Alcuni scienziati finanziati dall'UE sono riusciti a risvegliare coni visivi inattivi, un traguardo che potrebbe aiutare a salvare milioni di persone dal diventare ciechi. I coni inattivi, che normalmente rimangono nell'occhio anche dopo che è sopravvenuta la cecità, sono stati riattivati con successo da un team internazionale di scienziati sotto la guida dell'Istituto Friedrich Miescher in Svizzera e dell'Institut de la vision in Francia. I risultati sono stati pubblicati sulla rivista Science.
Lo studio è stato in parte finanziato da due progetti dell'UE: RETICIRC ("Circuit specific approaches to retinal diseases"), finanziato con 2,25 milioni di euro nell'ambito del tema "Salute" del Settimo programma quadro (7° PQ) e NEURAL CIRCUIT ("Combining genetic, physiological and viral tracing methods to understand the structure and function of neural circuits"), sovvenzionato con un Contributo di eccellenza Marie Curie nell'ambito del Sesto programma quadro (6° PQ).
Oltre 2 milioni di persone in tutto il mondo soffrono di un gruppo di malattie molto vario denominato retinite pigmentosa. La retinite pigmentosa è una forma ereditaria di degenerazione della retina, caratterizzata da una progressiva perdita della vista che porta alla cecità. La malattia colpisce i fotorecettori, cellule che trasformano la luce in impulsi. Questi impulsi vengono elaborati dalla retina e inviati al cervello attraverso fibre nervose. Ci sono due tipi di fotorecettori: bastoncelli e coni. I bastoncelli ci permettono di vedere di notte. Con l'avanzare della malattia, i bastoncelli sono i primi a essere colpiti e, alla fine, distrutti. I coni sono responsabili della percezione dei colori e dell'alta acuità visiva durante il giorno. Sono i secondi organi a essere colpiti dalla malattia ma, al contrario dei bastoncelli, i coni rimangono nell'organismo anche quando smettono di funzionare. Anche se non possono più rispondere agli stimoli luminosi, i coni mantengono comunque alcune proprietà elettriche e legami con alcuni neuroni della retina che mandano informazioni visive al cervello. Fino ad ora non era chiaro se questi coni fossero accessibili per gli interventi terapeutici.

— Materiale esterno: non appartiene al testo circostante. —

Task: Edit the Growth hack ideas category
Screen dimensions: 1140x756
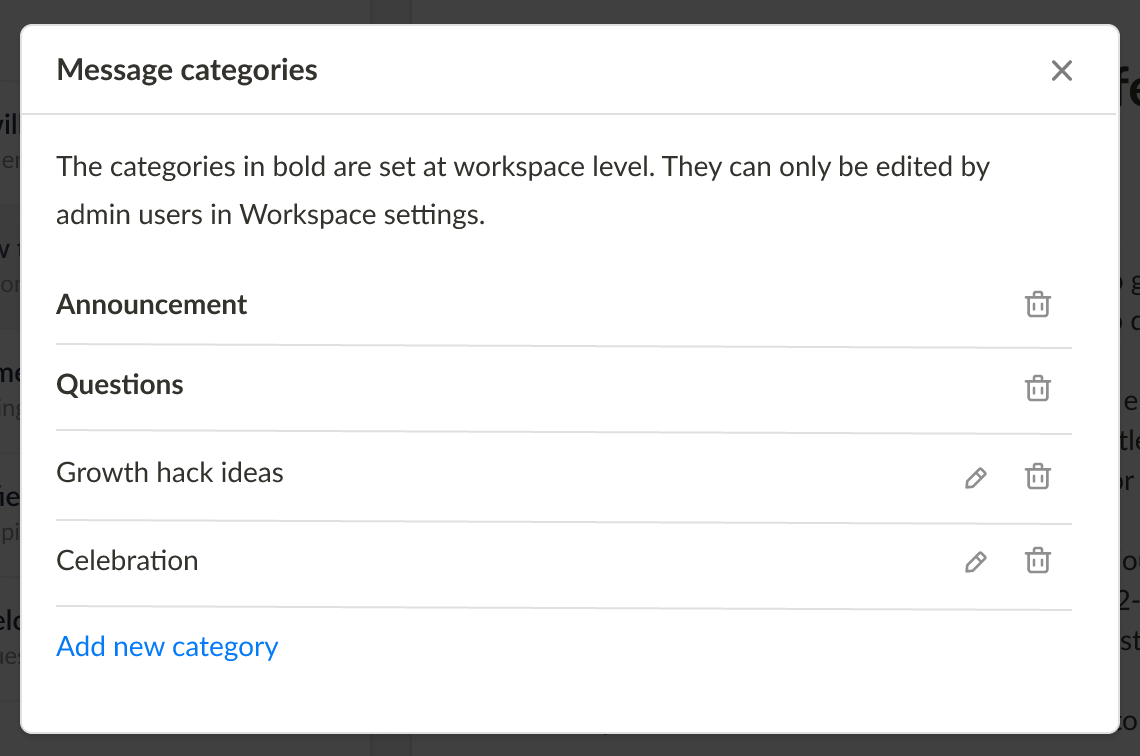Action: click(x=975, y=478)
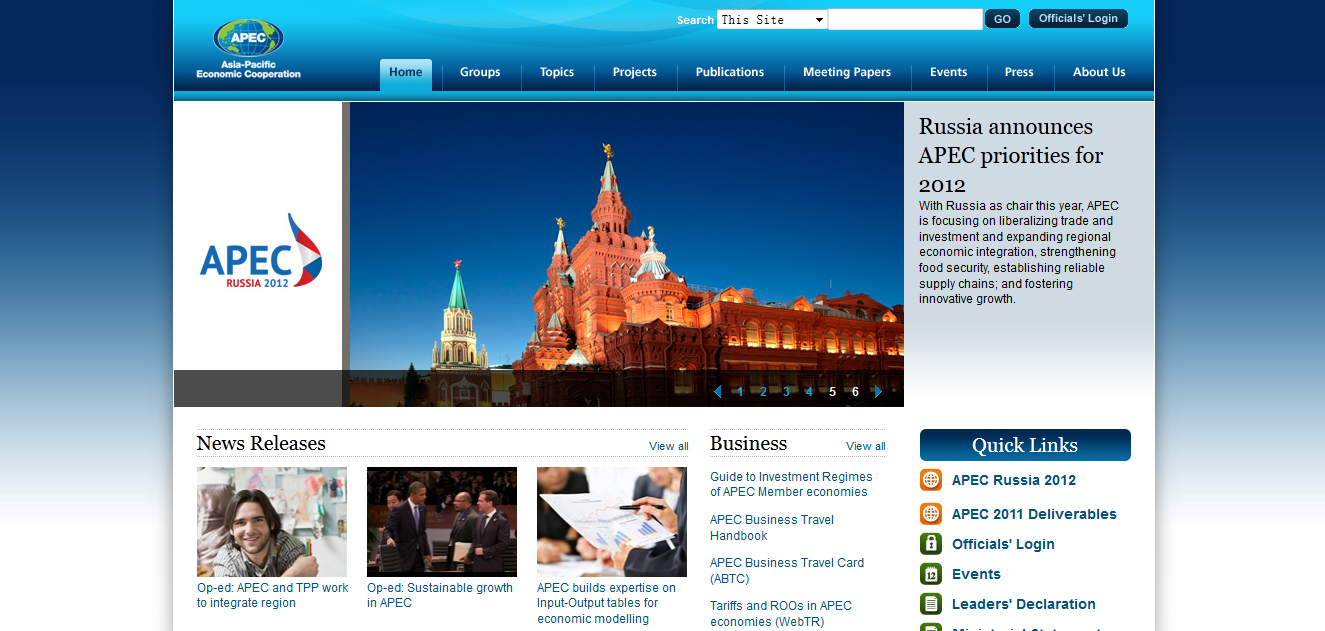Viewport: 1325px width, 631px height.
Task: Open APEC Business Travel Handbook link
Action: coord(772,528)
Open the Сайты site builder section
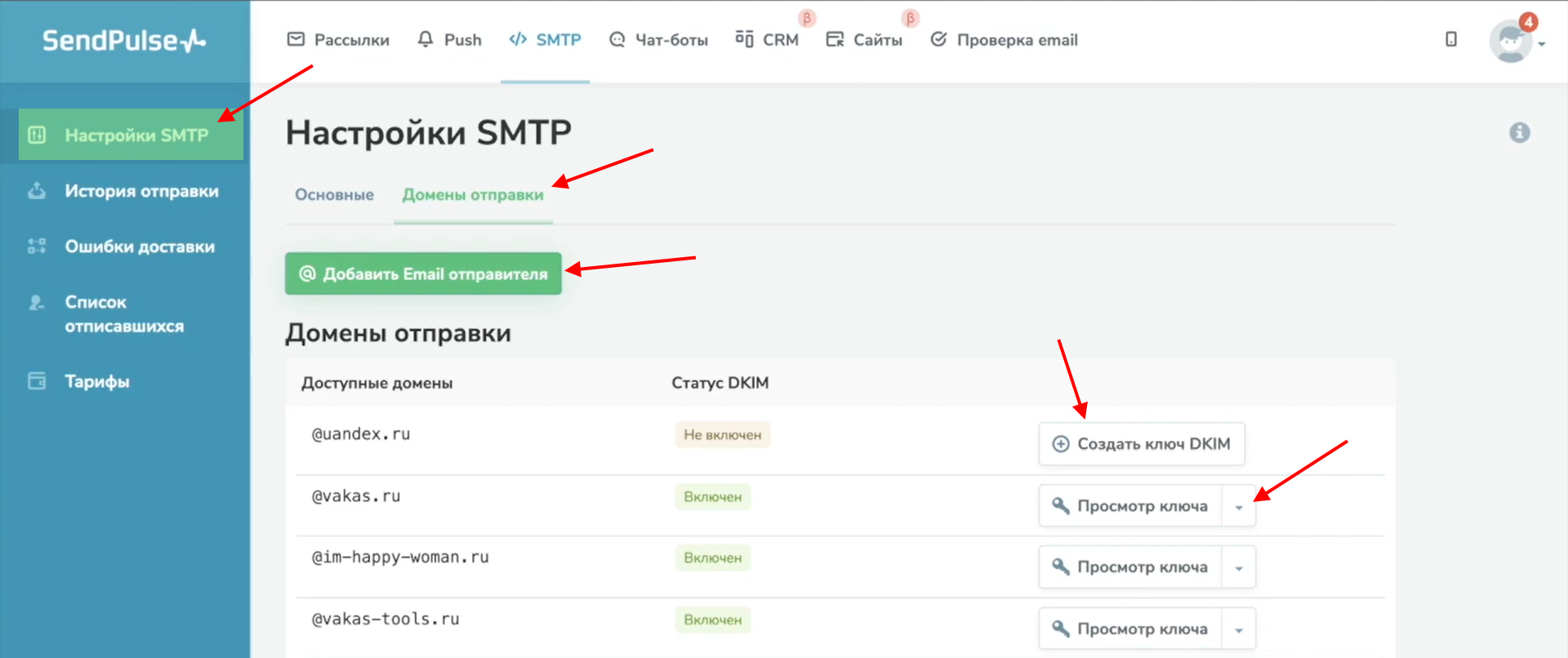1568x658 pixels. [x=864, y=40]
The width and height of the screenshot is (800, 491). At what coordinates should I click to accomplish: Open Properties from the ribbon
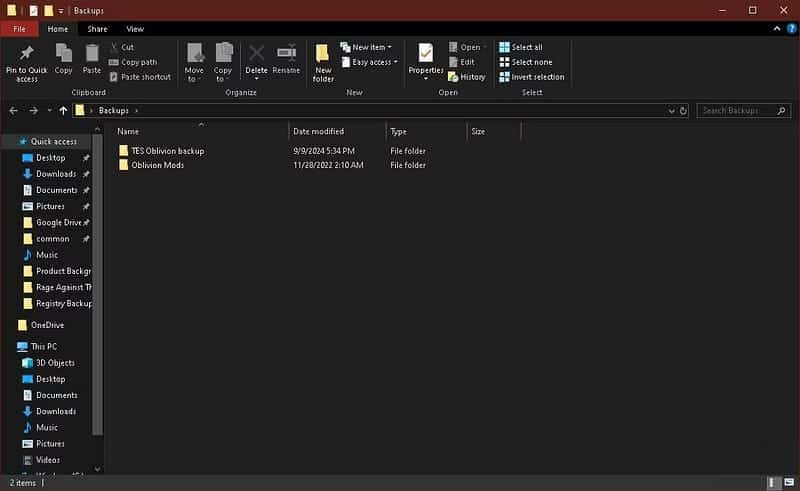pos(426,54)
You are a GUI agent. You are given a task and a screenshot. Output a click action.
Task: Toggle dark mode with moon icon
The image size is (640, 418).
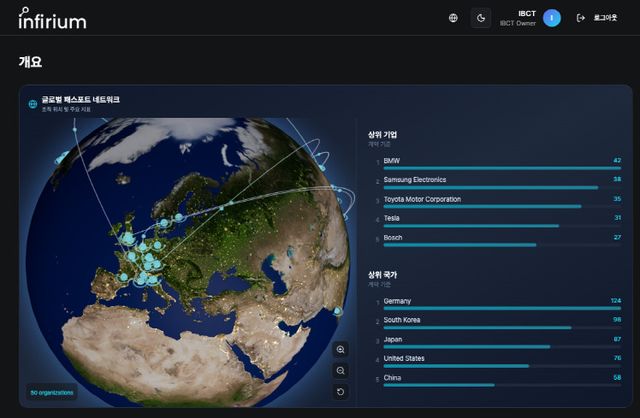tap(481, 18)
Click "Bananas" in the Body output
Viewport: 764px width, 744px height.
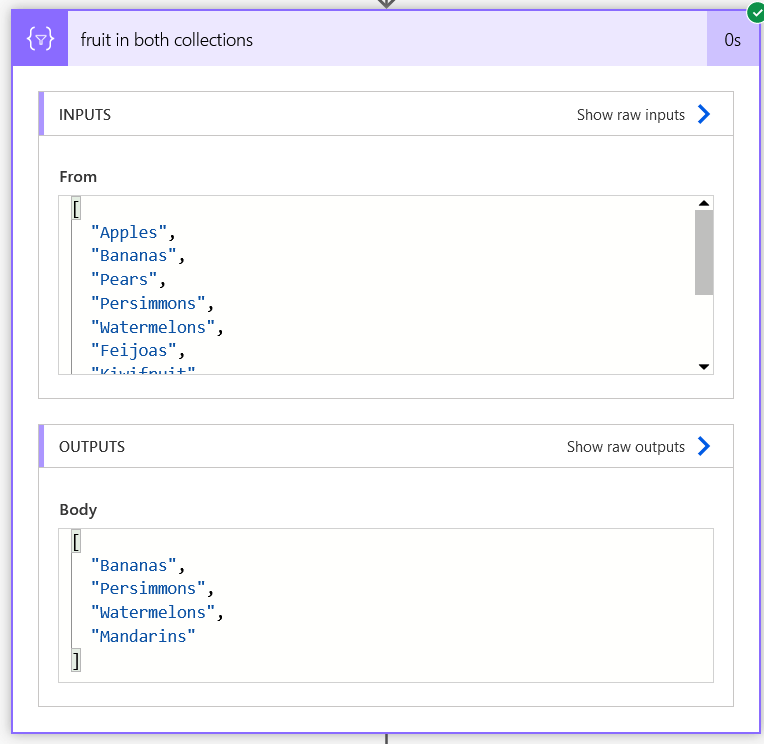click(133, 565)
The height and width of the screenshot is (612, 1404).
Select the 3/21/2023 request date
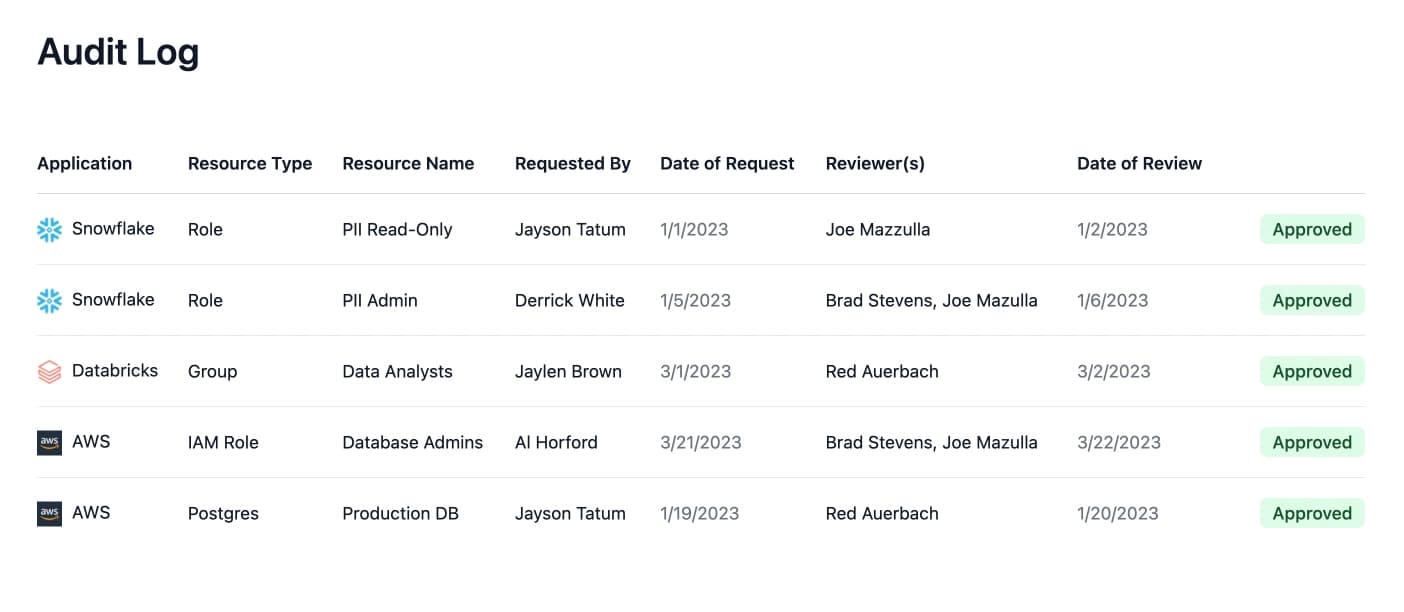tap(700, 443)
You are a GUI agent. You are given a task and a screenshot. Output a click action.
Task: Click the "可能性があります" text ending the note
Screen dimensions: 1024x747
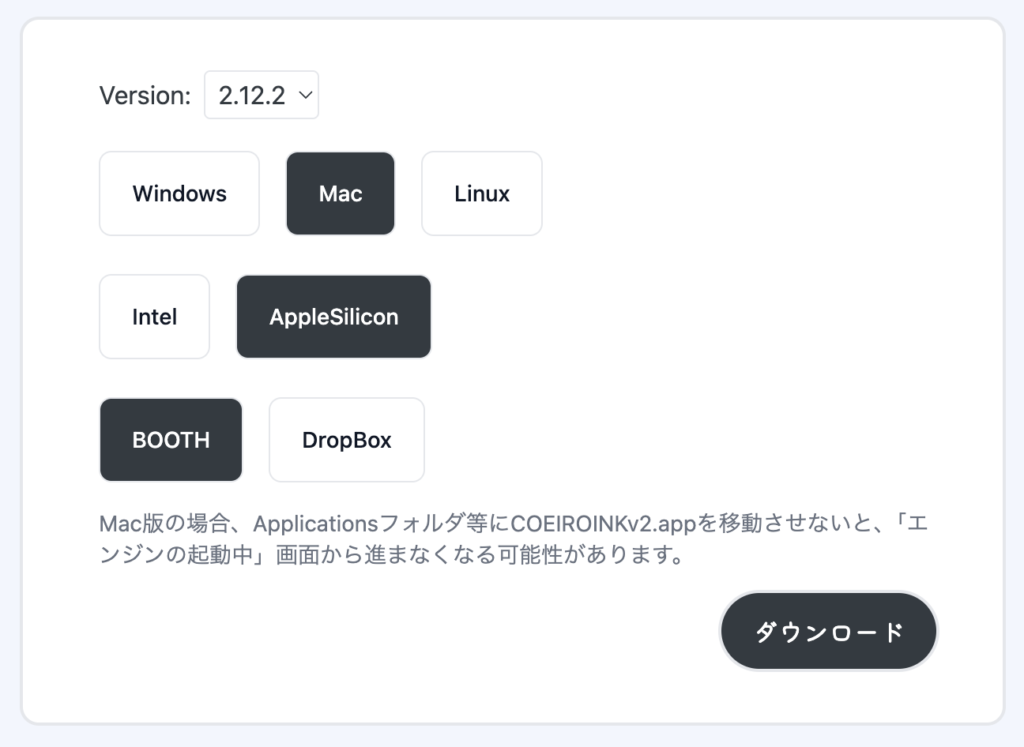pyautogui.click(x=614, y=555)
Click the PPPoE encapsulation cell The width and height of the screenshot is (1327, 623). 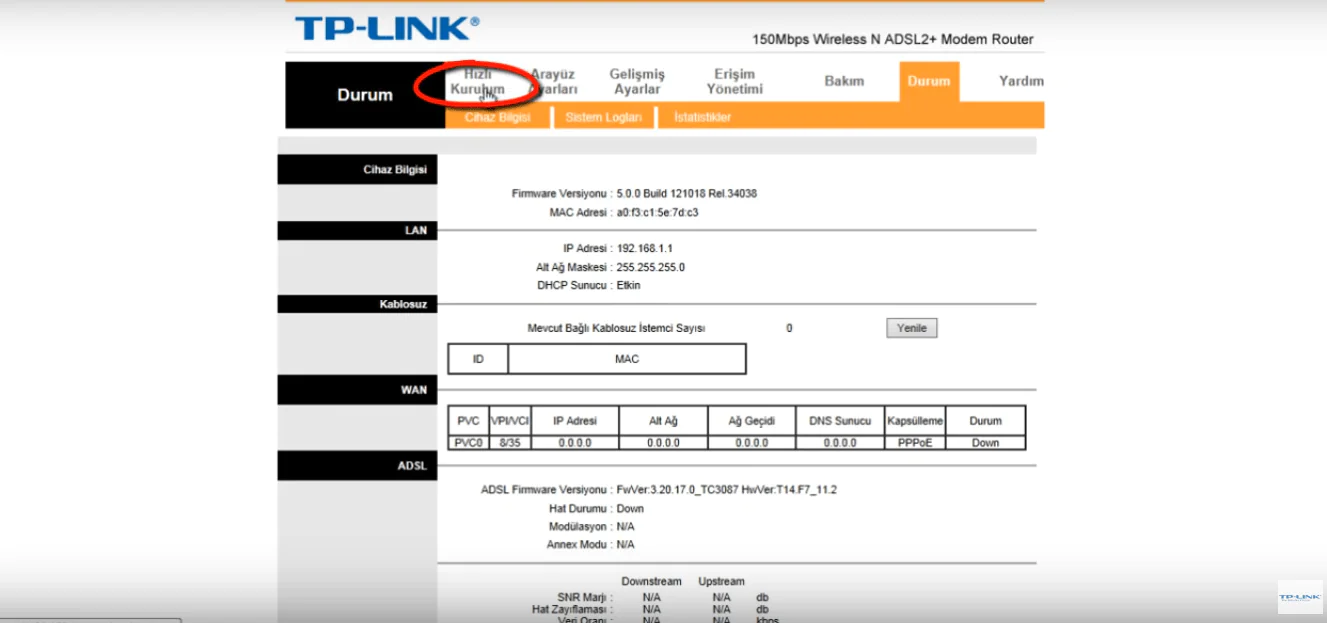click(x=914, y=443)
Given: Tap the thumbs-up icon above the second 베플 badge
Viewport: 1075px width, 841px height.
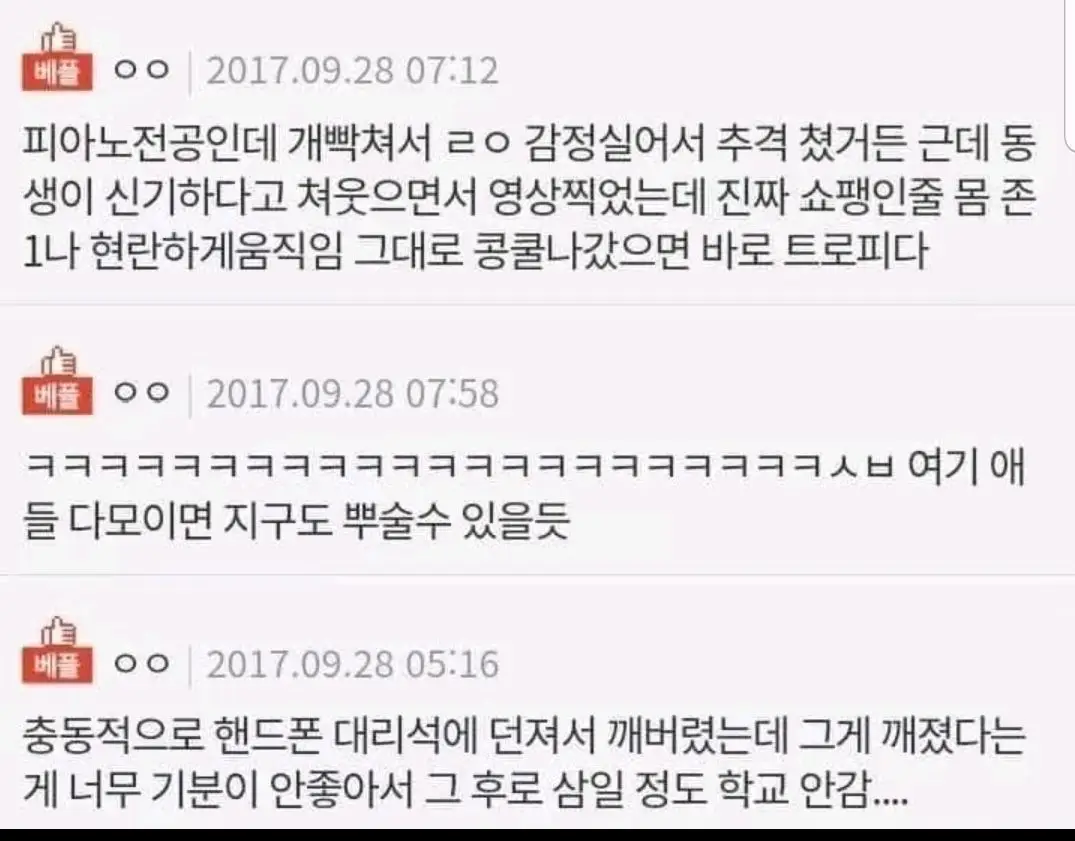Looking at the screenshot, I should coord(59,363).
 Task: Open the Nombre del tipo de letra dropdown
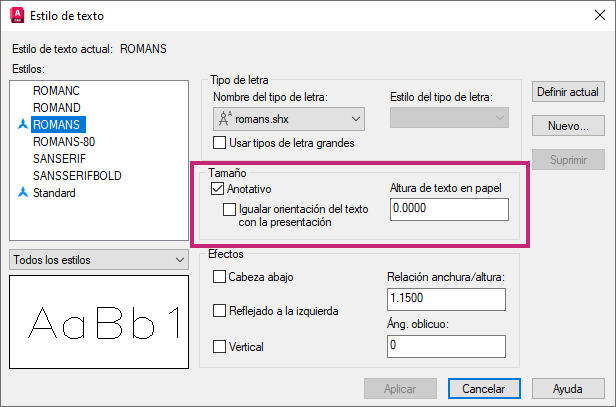289,118
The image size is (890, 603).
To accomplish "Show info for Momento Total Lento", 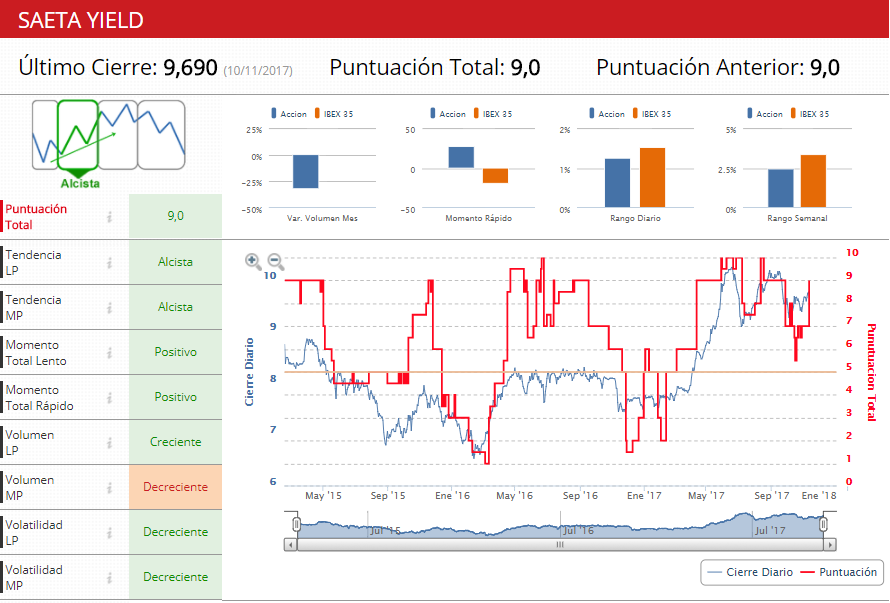I will pos(110,352).
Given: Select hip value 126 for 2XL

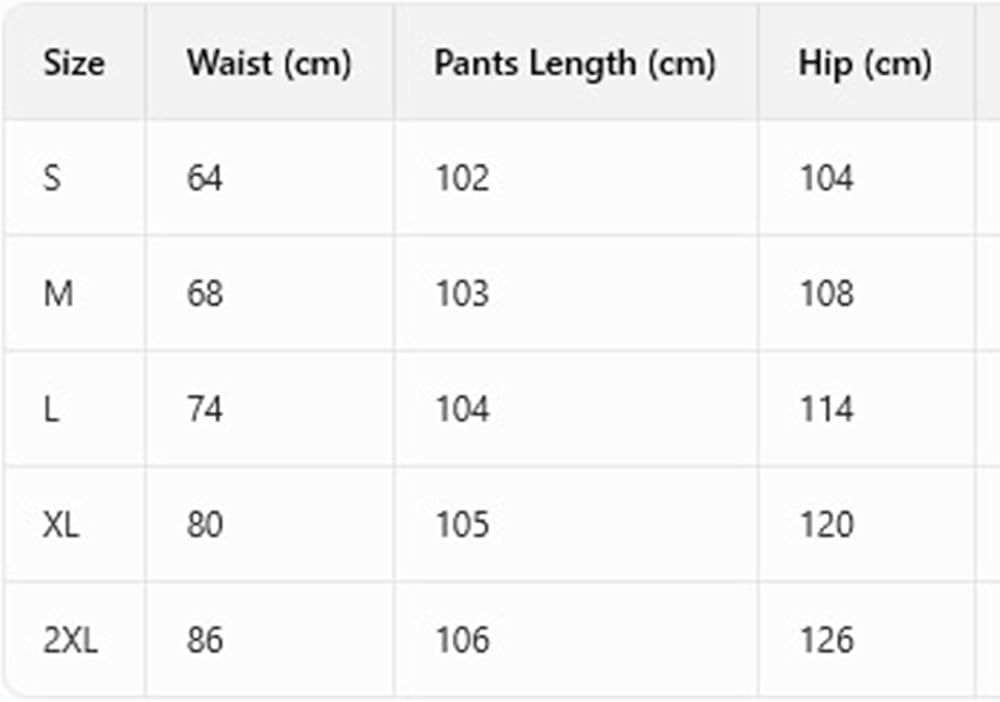Looking at the screenshot, I should pyautogui.click(x=827, y=640).
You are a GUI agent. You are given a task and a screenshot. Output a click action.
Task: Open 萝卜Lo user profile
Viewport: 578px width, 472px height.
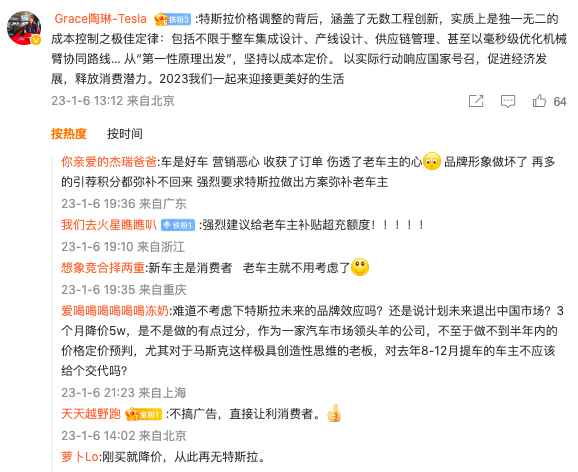point(80,457)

Il dott. Botond Roska dell'Istituto Friedrich Miescher e il suo team di neurobiologi hanno sperimentato una terapia genetica usando alorodopsina archeobatterica, una proteina fotosensibile che recupera la funzionalità delle cellule coni danneggiate. Il loro studio ha mostrato che la rete di cellule esistente era in grado di riprodurre molte delle complicate funzioni che trasformano la luce in un segnale neuronale. Secondo il team, le cellule inattive rappresentano un'importante via per l'intervento terapeutico in quelle malattie nelle quali si perde la funzione dei fotorecettori. "Crediamo di aver trovato un metodo terapeutico valido che potrebbe in definitiva contribuire a far scendere il numero di pazienti di retinite pigmentosa," ha detto il dott. Roska. Ha aggiunto che il team sta attualmente esaminando i pazienti per selezionare quelli che potrebbero trarre maggior beneficio dalla nuova terapia.